Stored data:
○ ○ ○ ○

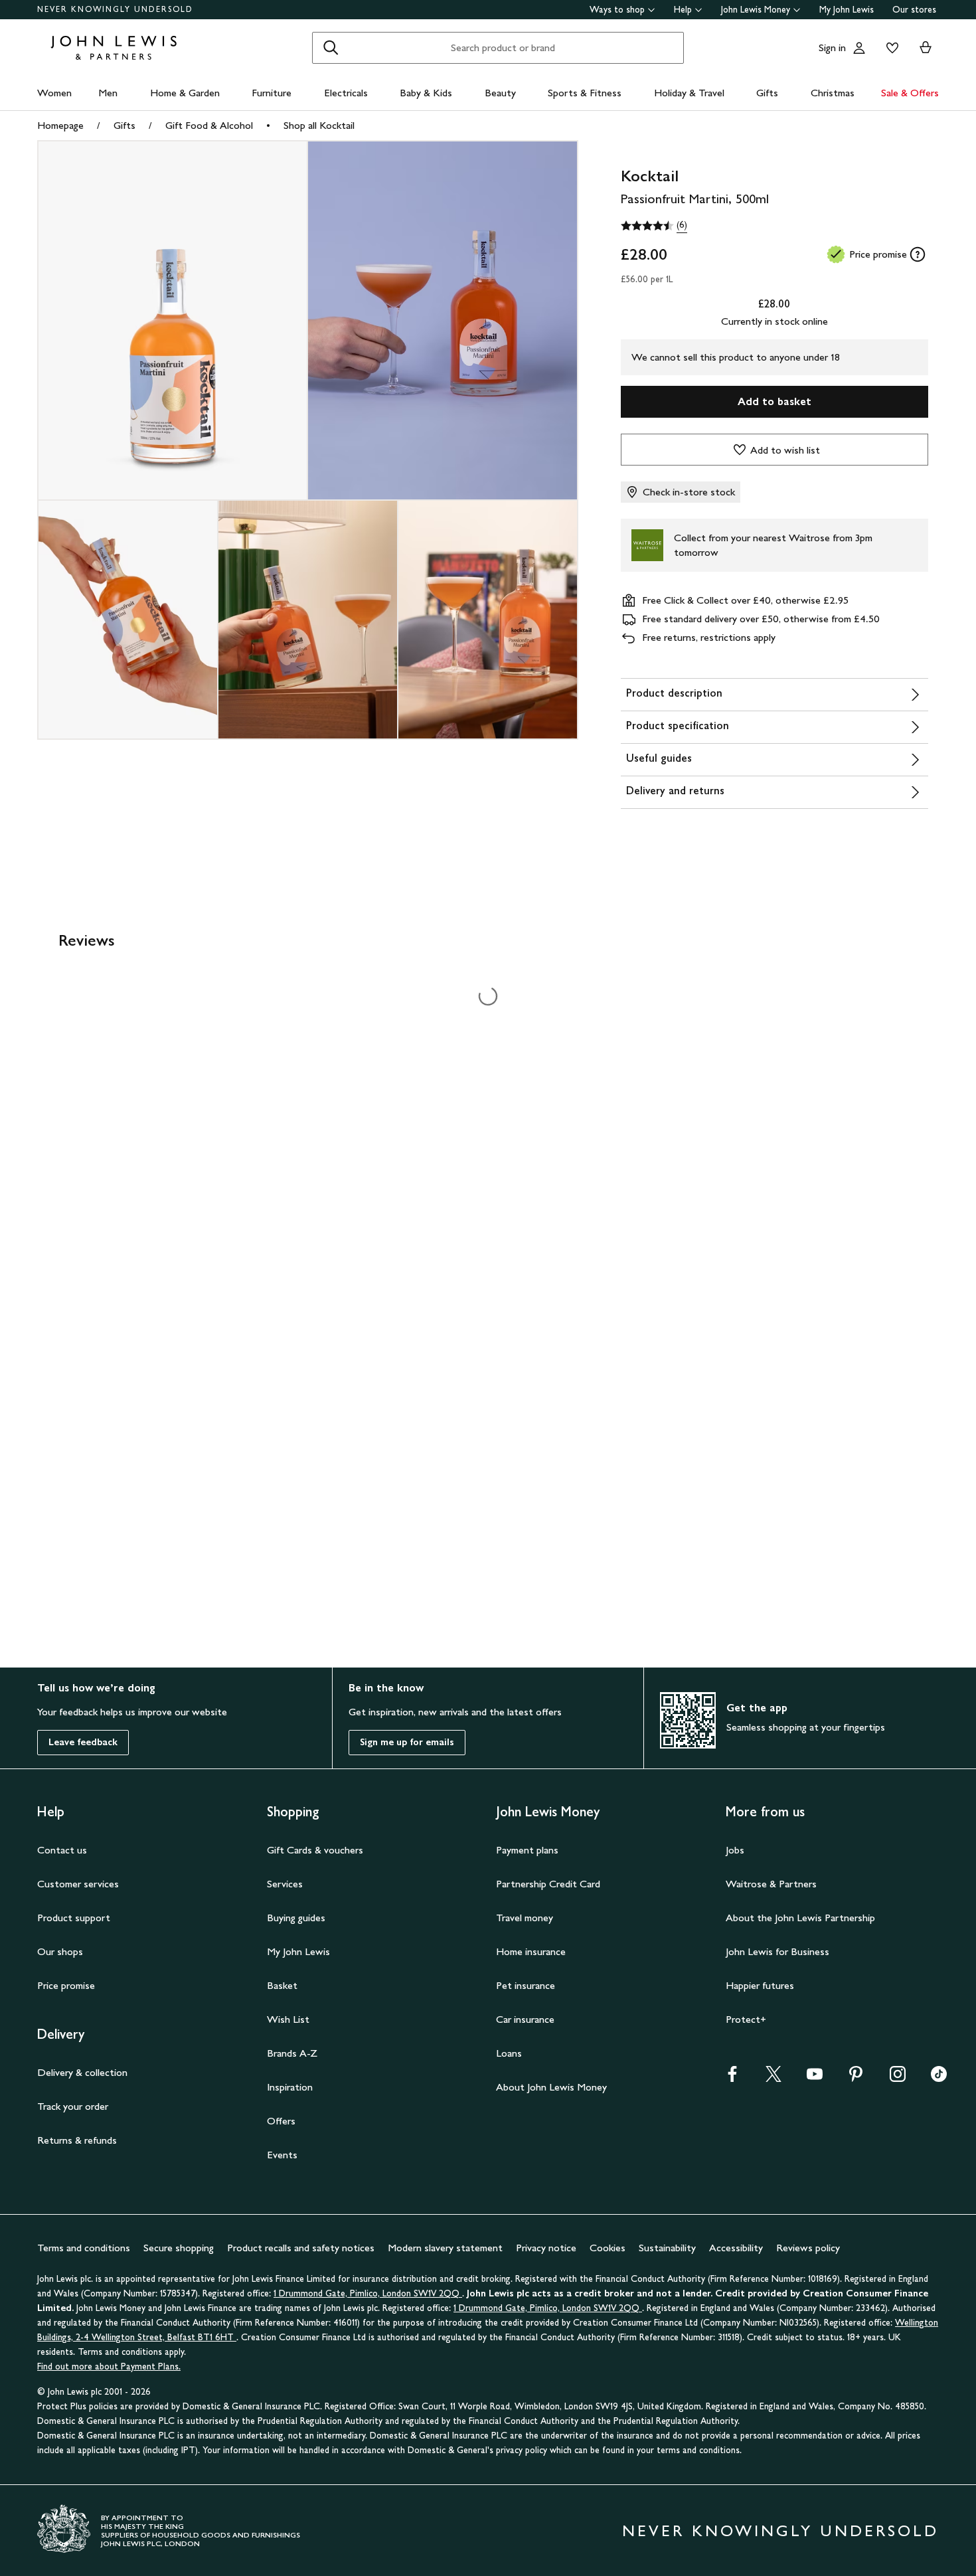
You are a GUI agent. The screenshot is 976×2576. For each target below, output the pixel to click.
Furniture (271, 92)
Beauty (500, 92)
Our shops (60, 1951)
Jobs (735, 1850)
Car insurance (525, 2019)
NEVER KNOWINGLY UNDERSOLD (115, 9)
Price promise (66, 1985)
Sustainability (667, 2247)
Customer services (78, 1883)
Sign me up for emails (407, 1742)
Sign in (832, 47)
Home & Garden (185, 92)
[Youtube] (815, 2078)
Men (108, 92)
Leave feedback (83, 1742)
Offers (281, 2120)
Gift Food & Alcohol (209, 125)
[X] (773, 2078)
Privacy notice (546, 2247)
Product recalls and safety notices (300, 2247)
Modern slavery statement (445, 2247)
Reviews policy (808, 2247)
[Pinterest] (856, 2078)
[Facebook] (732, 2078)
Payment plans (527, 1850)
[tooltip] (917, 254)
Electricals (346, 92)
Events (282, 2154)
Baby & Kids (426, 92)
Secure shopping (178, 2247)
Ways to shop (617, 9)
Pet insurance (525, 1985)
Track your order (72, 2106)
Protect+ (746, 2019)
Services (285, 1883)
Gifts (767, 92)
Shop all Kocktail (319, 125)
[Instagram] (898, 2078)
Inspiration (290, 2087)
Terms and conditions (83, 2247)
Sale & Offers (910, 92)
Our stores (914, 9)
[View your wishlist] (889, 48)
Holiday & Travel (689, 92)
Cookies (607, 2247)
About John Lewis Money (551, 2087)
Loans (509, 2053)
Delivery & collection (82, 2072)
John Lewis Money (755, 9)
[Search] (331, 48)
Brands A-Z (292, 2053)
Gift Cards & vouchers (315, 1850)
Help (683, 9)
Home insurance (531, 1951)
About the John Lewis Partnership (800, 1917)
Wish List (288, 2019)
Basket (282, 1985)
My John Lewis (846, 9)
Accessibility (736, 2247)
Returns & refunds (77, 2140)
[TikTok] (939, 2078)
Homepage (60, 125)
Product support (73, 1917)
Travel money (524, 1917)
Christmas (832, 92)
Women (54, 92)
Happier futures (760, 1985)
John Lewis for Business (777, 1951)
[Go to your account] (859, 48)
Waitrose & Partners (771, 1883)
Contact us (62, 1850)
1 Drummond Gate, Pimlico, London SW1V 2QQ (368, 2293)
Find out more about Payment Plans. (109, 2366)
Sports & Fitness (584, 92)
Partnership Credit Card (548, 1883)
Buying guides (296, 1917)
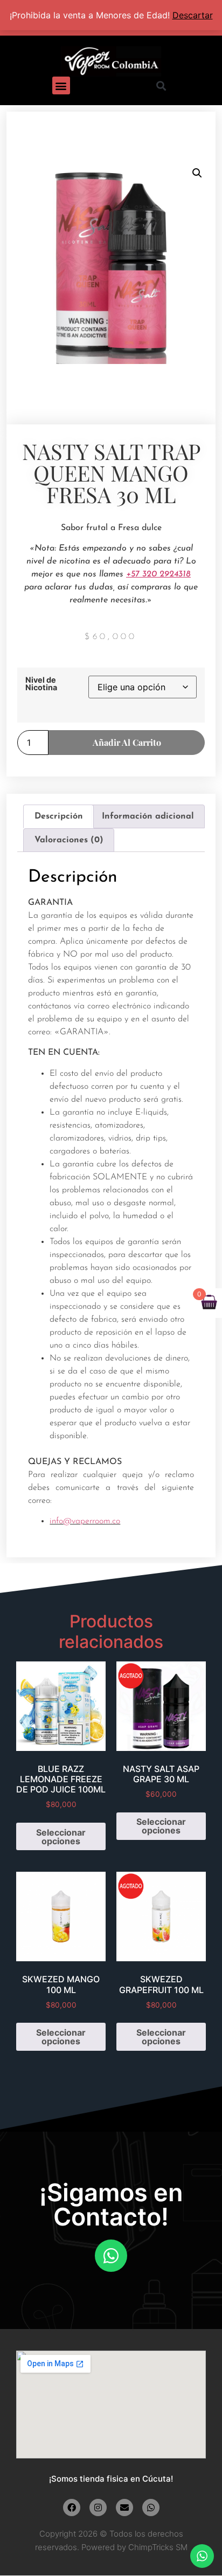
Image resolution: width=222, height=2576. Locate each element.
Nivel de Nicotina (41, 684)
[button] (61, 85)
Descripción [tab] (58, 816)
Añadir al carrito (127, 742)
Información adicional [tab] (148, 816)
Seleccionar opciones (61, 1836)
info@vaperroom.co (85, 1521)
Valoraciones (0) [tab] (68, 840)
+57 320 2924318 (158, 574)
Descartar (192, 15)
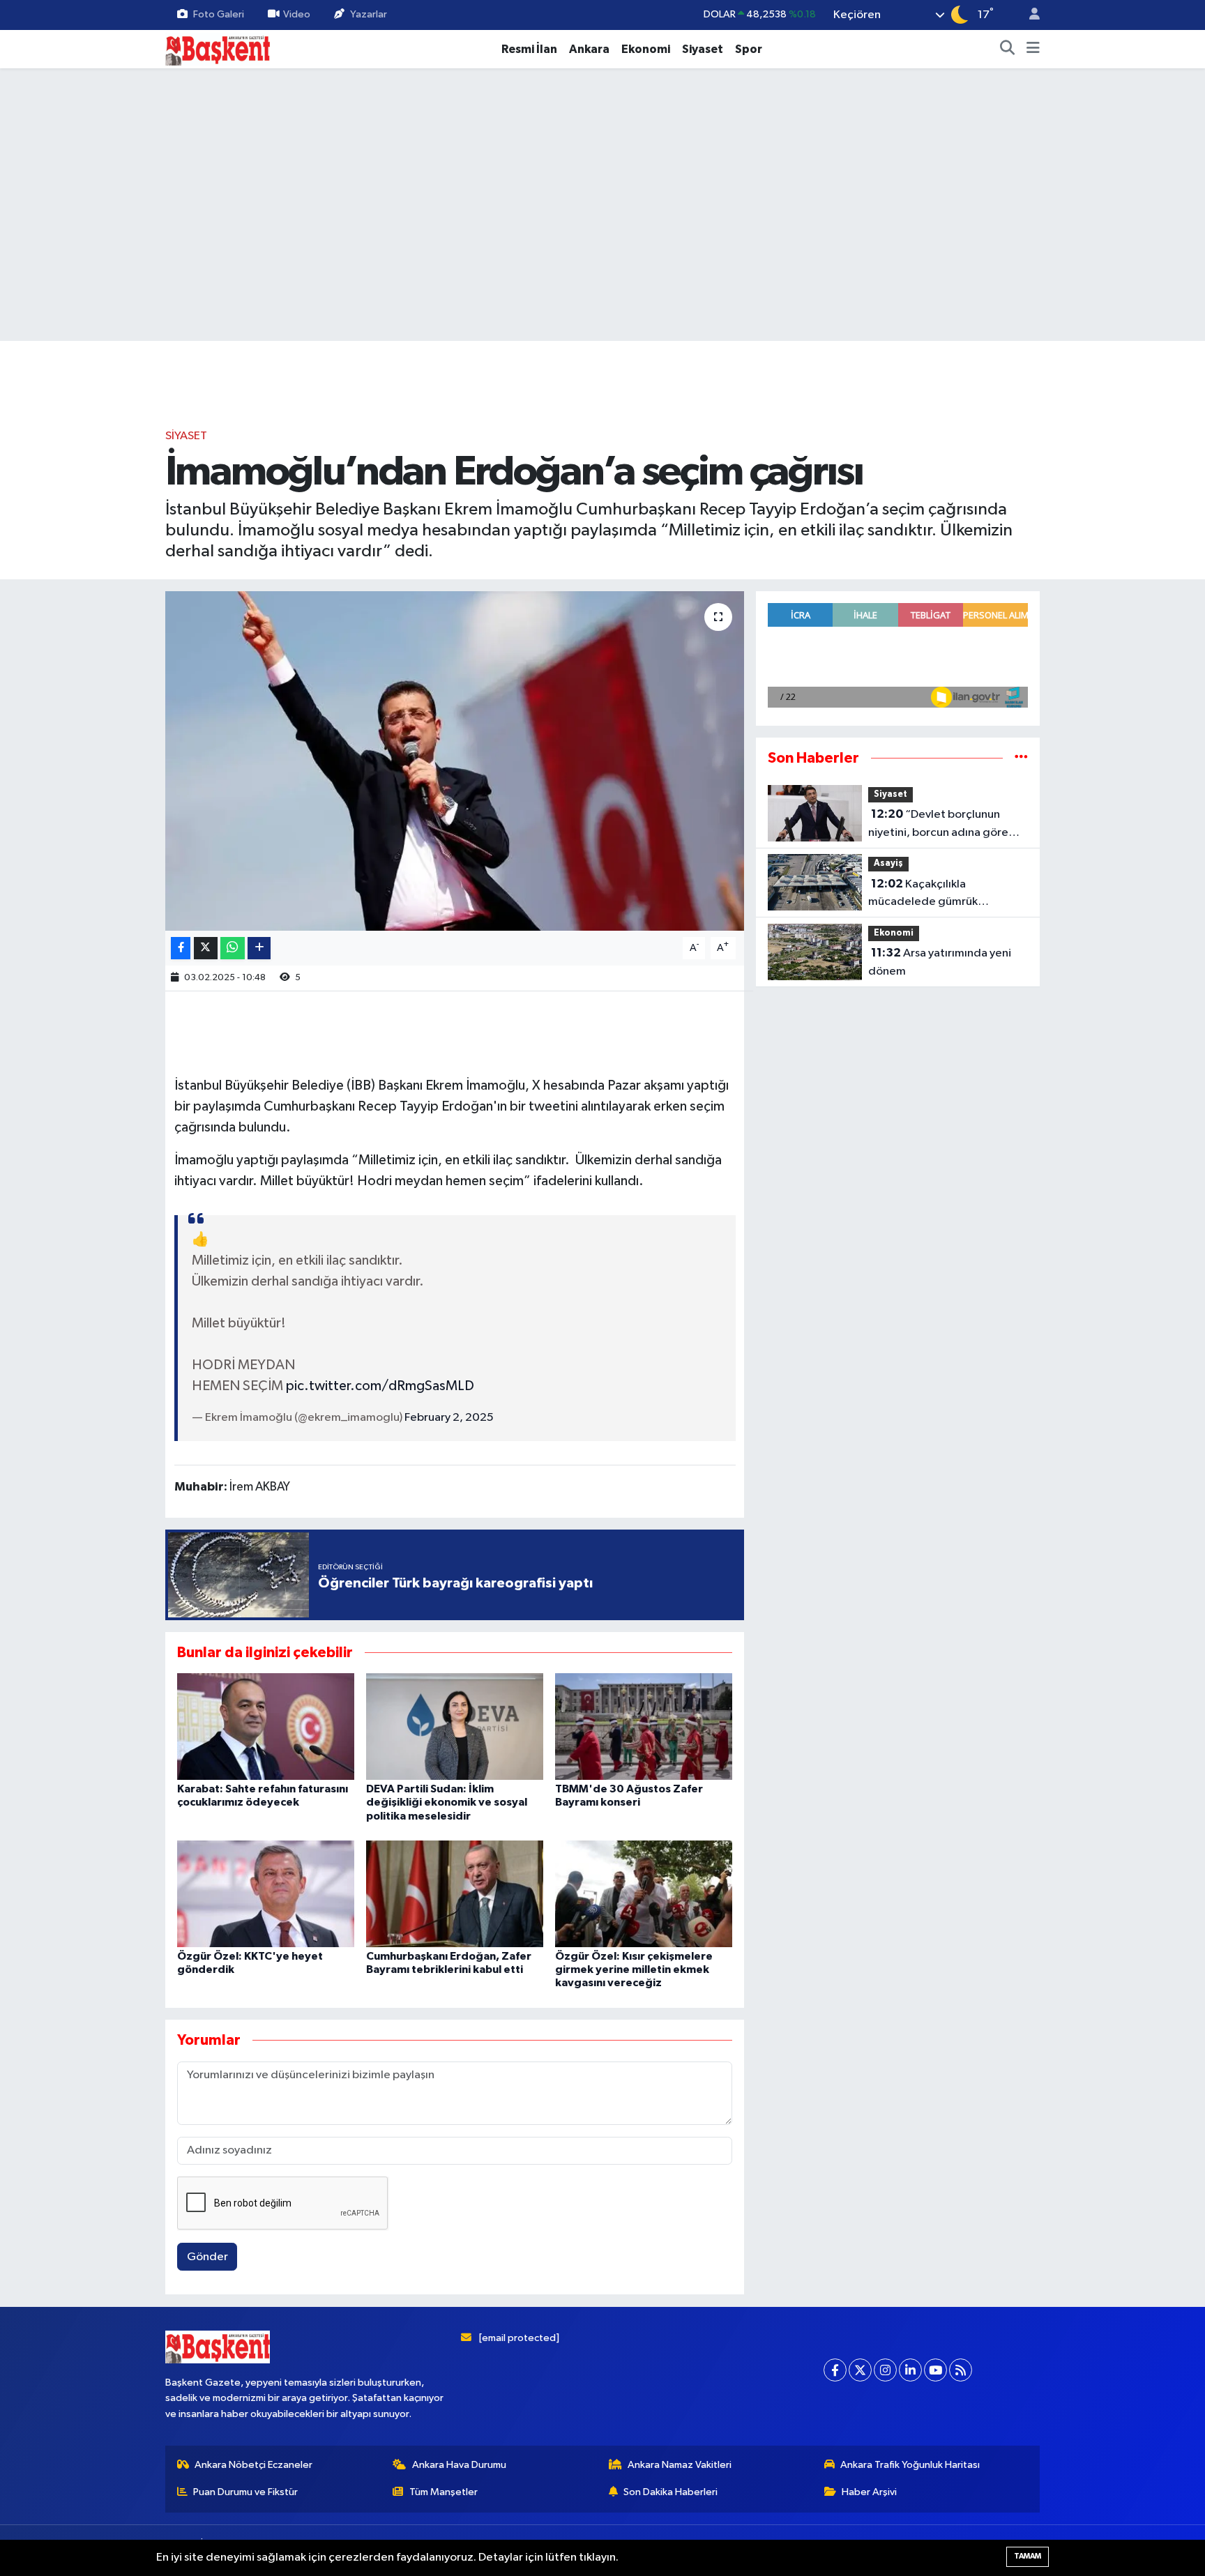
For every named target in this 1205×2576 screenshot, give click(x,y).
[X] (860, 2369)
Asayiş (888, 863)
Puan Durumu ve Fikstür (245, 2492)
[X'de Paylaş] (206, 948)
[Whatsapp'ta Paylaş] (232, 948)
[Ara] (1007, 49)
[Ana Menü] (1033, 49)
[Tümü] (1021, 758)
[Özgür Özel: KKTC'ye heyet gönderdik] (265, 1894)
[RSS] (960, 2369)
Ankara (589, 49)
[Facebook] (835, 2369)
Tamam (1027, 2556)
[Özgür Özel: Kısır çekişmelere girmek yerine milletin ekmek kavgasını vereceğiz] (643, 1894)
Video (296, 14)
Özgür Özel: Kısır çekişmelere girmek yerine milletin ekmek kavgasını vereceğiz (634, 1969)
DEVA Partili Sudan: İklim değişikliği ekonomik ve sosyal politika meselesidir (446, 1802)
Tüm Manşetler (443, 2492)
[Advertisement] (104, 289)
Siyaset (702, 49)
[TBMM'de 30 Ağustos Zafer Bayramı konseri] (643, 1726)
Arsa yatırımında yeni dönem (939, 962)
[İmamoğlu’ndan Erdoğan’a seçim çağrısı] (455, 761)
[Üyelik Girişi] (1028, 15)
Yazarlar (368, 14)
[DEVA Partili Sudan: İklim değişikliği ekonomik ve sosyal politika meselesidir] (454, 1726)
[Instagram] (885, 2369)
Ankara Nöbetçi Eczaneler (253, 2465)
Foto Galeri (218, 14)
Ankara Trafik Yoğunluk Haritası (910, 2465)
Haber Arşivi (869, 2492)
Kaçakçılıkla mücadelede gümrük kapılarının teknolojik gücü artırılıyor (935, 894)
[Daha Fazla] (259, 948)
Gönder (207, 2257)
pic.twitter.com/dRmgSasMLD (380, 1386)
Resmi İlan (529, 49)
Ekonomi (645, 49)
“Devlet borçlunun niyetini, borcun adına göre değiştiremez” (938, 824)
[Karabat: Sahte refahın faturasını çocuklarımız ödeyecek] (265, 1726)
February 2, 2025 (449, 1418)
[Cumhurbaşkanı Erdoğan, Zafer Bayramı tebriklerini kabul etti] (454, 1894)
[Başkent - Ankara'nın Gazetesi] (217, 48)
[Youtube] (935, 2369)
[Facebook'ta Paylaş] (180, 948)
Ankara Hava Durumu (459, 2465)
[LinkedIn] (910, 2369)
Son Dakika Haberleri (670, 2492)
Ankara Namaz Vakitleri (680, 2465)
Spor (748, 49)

○ ○ ○ ○

In the answer, repeat exactly the lines from the top of the entries above through the line with "Price promise (66, 1985)", and leave pictures out of it.

You are a GUI agent. The screenshot is 976×2576. For each target below, output the pixel to click.
Furniture (271, 92)
Beauty (500, 92)
Our shops (60, 1951)
Jobs (735, 1850)
Car insurance (525, 2019)
NEVER KNOWINGLY UNDERSOLD (115, 9)
Price promise (66, 1985)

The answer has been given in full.